Fano-ness of moduli space of stable vector bundles when determinant line bundle is *not* fixed... According to Drezet-Narasimhan, Invent. Math. 97 (1989), no. 1, 53--94, the moduli space $\mathbb M$ of slope-stable holomorphic vector bundles with fixed rank $r$ and fixed determinant line bundle $L$ (such that $\gcd(\deg L,r)=1$) on a smooth, compact, connected Riemann surface $X$ is Fano, which means that the anticanonical line bundle of $\mathbb M$ has positive degree.  By earlier works (I believe), $\mathbb M$ is smooth and compact itself.
What can be said about the structure of the moduli space when the degree of $L$ is fixed but the isomorphism class of $L$ is allowed to vary?
I suspect it is no longer Fano, for any $r$.
Evidence: the $r=1$ version of $\mathbb M$ with $\deg L$ fixed, but with the isomorphism class of $L$ allowed to vary, is the Jacobian of $X$ itself. If the genus of $X$ is $g$, then $\mbox{Jac}(X)$ is a $g$-dimensional complex torus, and hence has trivial anticanonical (and canonical) bundle.  In particular, it is "Calabi-Yau" rather than Fano.
If we take $\mathbb M$ to be the moduli space of slope-stable holomorphic vector bundles with fixed rank $r>1$ and fixed degree $d$ that are coprime (but not fixed determinant) on a smooth, compact, connected Riemann surface $X$, then is it: (a) Fano (suspect not), (b) Calabi-Yau, or (c) something else?
A reference would be helpful, but an intuitive explanation of how going from fixed determinant to non-fixed determinant changes the overall geometry of the moduli space would be great.
 A: I know nothing about this topic, but here is one thing one can say about the overall picture.

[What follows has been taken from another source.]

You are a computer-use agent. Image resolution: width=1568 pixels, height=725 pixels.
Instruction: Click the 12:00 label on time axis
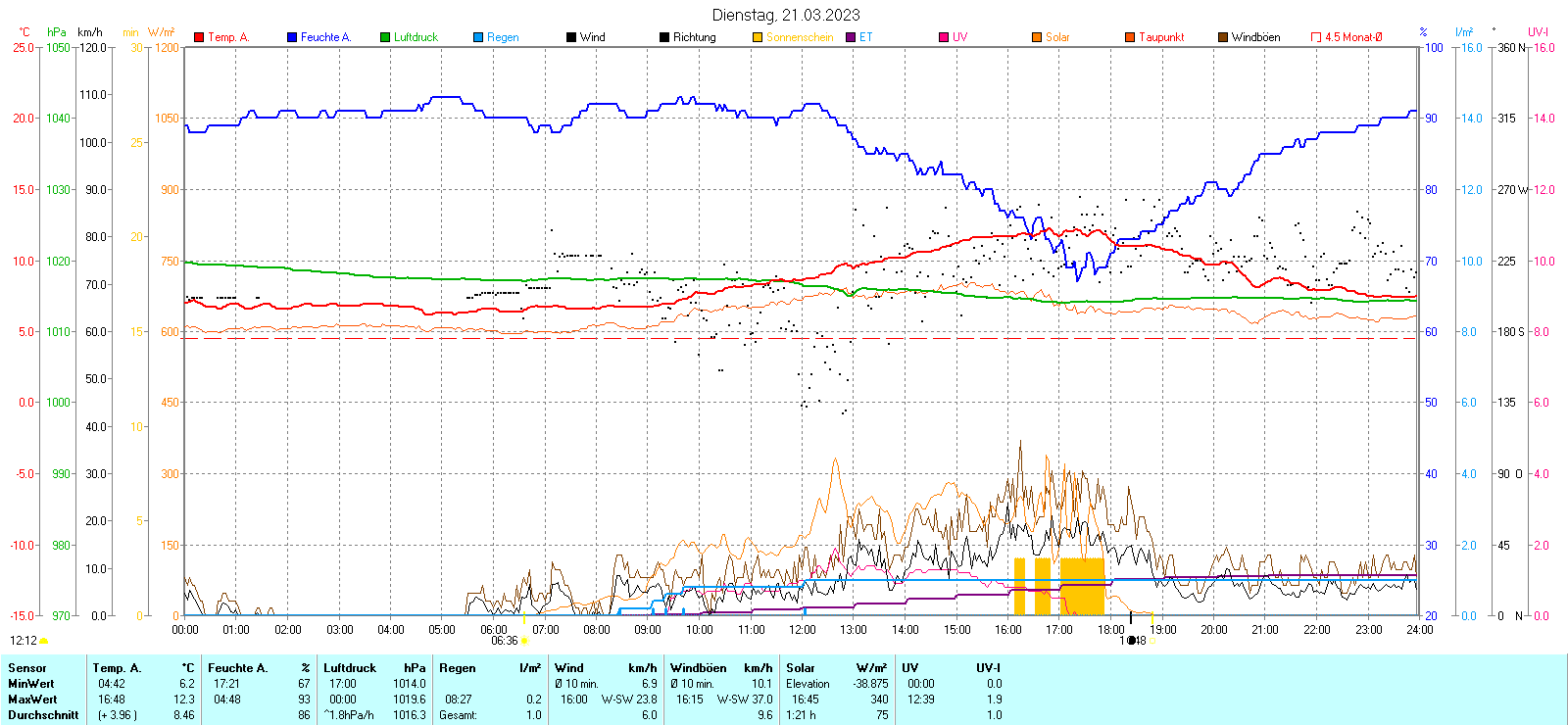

If $M$ is your big moduli space, then it will have a morphism $\operatorname{det} : M \rightarrow \operatorname{Pic}^d(X)$ given by taking a vector bundle to its determinant. 
The Drezet–Narasimhan result you quote shows that the fibres of this map are Fano varieties; on the other hand, the target is an abelian variety (hence Calabi– Yau in your sense.) 
Here's where my ignorance really shines: I don't know whether the morphism $\operatorname{det}$ is surjective. (I guess so, but I wouldn't bet the barn on it.) But never mind: in any case, the image is at least a subvariety $Z$ of an abelian variety, hence has "nonpositive curvature".
So the whole space $M$ is of mixed type: it is a fibre space whose base has nonpositive curvature, and whose fibres have positive curvature. So the answer to your final question is (c).
Of course, the more you know about the morphism $\operatorname{det}$ (is it surjective? equidimensional? etc.) the clearer your picture of $M$ will become.